» **Problem requirements**
Reproduce verbatim the lines of the material from the one containing "Click Parnell's economy rate of 10.67" through the one containing "Image resolution: width=443 pixels, height=320", including both of those lines.

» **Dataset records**
◆ ◆ ◆ ◆
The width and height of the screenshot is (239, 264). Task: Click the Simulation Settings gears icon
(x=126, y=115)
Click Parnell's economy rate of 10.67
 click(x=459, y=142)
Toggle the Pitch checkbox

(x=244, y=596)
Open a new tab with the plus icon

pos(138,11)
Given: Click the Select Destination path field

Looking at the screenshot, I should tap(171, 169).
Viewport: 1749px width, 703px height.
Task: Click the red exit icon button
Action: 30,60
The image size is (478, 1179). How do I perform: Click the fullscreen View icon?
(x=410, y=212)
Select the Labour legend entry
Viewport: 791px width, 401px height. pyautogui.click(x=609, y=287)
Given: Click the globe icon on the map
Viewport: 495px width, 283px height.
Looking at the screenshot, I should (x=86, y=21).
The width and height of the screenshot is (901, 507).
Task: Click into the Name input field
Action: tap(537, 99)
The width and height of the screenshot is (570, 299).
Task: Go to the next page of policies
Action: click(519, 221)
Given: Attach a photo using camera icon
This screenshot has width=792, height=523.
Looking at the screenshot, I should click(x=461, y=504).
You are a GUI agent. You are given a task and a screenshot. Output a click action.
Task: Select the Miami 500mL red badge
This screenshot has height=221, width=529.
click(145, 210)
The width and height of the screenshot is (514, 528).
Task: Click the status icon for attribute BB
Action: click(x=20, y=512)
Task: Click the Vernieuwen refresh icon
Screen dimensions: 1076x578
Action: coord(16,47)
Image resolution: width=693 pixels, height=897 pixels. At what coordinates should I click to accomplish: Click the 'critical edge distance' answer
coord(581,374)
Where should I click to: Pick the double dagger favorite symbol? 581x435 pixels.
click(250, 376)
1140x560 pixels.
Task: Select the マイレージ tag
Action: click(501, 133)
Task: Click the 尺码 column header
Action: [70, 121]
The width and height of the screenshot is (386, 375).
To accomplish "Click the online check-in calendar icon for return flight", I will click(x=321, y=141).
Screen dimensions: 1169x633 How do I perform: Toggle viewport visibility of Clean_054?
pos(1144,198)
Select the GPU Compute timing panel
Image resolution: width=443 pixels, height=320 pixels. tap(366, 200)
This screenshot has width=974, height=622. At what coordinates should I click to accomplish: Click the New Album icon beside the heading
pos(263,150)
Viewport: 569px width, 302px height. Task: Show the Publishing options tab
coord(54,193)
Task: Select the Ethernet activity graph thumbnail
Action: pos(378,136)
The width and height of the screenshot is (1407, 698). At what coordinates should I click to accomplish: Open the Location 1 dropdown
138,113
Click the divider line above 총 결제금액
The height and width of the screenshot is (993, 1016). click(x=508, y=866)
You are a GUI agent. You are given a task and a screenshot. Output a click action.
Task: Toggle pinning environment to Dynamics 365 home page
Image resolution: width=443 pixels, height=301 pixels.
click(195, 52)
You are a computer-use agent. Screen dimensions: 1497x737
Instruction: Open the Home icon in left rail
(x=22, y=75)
◆ ◆ ◆ ◆
» **Exercise solution**
Click Parnell's economy rate of 10.67
 click(x=459, y=142)
Toggle the Pitch checkbox

(x=244, y=596)
Open a new tab with the plus icon

pos(138,11)
Given: Click the Select Destination path field

Looking at the screenshot, I should tap(171, 169).
Viewport: 1749px width, 703px height.
Task: Click the red exit icon button
Action: 30,60
The image size is (478, 1179). How do I perform: Click the fullscreen View icon?
(x=410, y=212)
Select the Labour legend entry
Viewport: 791px width, 401px height. pyautogui.click(x=609, y=287)
Given: Click the globe icon on the map
Viewport: 495px width, 283px height.
Looking at the screenshot, I should (x=86, y=21).
The width and height of the screenshot is (901, 507).
Task: Click into the Name input field
Action: tap(537, 99)
The width and height of the screenshot is (570, 299).
Task: Go to the next page of policies
Action: click(519, 221)
Given: Attach a photo using camera icon
This screenshot has width=792, height=523.
Looking at the screenshot, I should click(x=461, y=504).
You are a GUI agent. You are given a task and a screenshot. Output a click action.
Task: Select the Miami 500mL red badge
This screenshot has height=221, width=529.
click(145, 210)
The width and height of the screenshot is (514, 528).
Task: Click the status icon for attribute BB
Action: click(x=20, y=512)
Task: Click the Vernieuwen refresh icon
Screen dimensions: 1076x578
Action: coord(16,47)
Image resolution: width=693 pixels, height=897 pixels. At what coordinates should I click to accomplish: Click the 'critical edge distance' answer
coord(581,374)
Where should I click to: Pick the double dagger favorite symbol? 581x435 pixels.
click(250, 376)
1140x560 pixels.
Task: Select the マイレージ tag
Action: click(501, 133)
Task: Click the 尺码 column header
Action: [70, 121]
The width and height of the screenshot is (386, 375).
To accomplish "Click the online check-in calendar icon for return flight", I will click(x=321, y=141).
Screen dimensions: 1169x633 How do I perform: Toggle viewport visibility of Clean_054?
pos(1144,198)
Select the GPU Compute timing panel
Image resolution: width=443 pixels, height=320 pixels. tap(366, 200)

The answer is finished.